Without changing a single character, copy every record below.
---------- DATASET CONTENT
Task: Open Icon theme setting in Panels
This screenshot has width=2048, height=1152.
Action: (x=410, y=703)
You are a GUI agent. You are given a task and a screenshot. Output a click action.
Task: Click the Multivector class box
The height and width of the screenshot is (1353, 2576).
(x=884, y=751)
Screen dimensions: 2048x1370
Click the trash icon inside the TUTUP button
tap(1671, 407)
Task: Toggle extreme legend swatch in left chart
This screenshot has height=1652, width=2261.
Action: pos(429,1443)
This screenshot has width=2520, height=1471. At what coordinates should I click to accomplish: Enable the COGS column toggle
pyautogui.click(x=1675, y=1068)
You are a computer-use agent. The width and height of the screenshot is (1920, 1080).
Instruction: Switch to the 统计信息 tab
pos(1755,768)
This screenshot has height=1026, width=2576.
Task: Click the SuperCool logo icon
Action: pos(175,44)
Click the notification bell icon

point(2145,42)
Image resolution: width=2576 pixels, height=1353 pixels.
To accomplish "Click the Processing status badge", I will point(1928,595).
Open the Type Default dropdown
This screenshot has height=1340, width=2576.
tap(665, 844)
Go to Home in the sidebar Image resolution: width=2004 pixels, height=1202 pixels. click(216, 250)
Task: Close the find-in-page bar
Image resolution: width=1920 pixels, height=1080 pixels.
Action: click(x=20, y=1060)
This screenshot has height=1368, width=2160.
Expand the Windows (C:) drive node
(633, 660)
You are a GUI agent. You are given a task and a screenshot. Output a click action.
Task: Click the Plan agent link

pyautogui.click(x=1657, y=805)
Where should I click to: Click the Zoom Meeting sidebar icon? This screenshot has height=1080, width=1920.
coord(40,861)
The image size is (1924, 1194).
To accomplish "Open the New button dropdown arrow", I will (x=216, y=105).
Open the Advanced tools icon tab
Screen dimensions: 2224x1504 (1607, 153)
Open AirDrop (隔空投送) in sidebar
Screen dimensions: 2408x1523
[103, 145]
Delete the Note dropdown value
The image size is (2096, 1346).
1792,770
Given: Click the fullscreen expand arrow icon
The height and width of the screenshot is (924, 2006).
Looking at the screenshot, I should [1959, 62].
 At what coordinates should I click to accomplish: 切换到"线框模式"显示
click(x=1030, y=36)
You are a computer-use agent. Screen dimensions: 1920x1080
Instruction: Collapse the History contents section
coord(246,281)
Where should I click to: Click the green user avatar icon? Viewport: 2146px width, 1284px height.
--------------------
» TASK RESPONSE:
Task: Open Icon theme setting in Panels
This screenshot has width=2048, height=1152.
Action: (x=410, y=703)
You are a GUI agent. You are given a task and a screenshot. Output a click action.
Task: Click the Multivector class box
The height and width of the screenshot is (1353, 2576).
(x=884, y=751)
Screen dimensions: 2048x1370
Click the trash icon inside the TUTUP button
tap(1671, 407)
Task: Toggle extreme legend swatch in left chart
This screenshot has height=1652, width=2261.
Action: pos(429,1443)
This screenshot has width=2520, height=1471. At what coordinates should I click to accomplish: Enable the COGS column toggle
pyautogui.click(x=1675, y=1068)
You are a computer-use agent. The width and height of the screenshot is (1920, 1080).
Instruction: Switch to the 统计信息 tab
pos(1755,768)
This screenshot has height=1026, width=2576.
Task: Click the SuperCool logo icon
Action: pos(175,44)
Click the notification bell icon

point(2145,42)
Image resolution: width=2576 pixels, height=1353 pixels.
To accomplish "Click the Processing status badge", I will point(1928,595).
Open the Type Default dropdown
This screenshot has height=1340, width=2576.
tap(665, 844)
Go to Home in the sidebar Image resolution: width=2004 pixels, height=1202 pixels. click(216, 250)
Task: Close the find-in-page bar
Image resolution: width=1920 pixels, height=1080 pixels.
Action: click(x=20, y=1060)
This screenshot has height=1368, width=2160.
Expand the Windows (C:) drive node
(633, 660)
You are a GUI agent. You are given a task and a screenshot. Output a click action.
Task: Click the Plan agent link

pyautogui.click(x=1657, y=805)
Where should I click to: Click the Zoom Meeting sidebar icon? This screenshot has height=1080, width=1920.
coord(40,861)
The image size is (1924, 1194).
To accomplish "Open the New button dropdown arrow", I will (x=216, y=105).
Open the Advanced tools icon tab
Screen dimensions: 2224x1504 (1607, 153)
Open AirDrop (隔空投送) in sidebar
Screen dimensions: 2408x1523
[103, 145]
Delete the Note dropdown value
The image size is (2096, 1346).
1792,770
Given: Click the fullscreen expand arrow icon
The height and width of the screenshot is (924, 2006).
Looking at the screenshot, I should [1959, 62].
 At what coordinates should I click to accomplish: 切换到"线框模式"显示
click(x=1030, y=36)
You are a computer-use agent. Screen dimensions: 1920x1080
Instruction: Collapse the History contents section
coord(246,281)
Where should I click to: Click the green user avatar icon? Viewport: 2146px width, 1284px height.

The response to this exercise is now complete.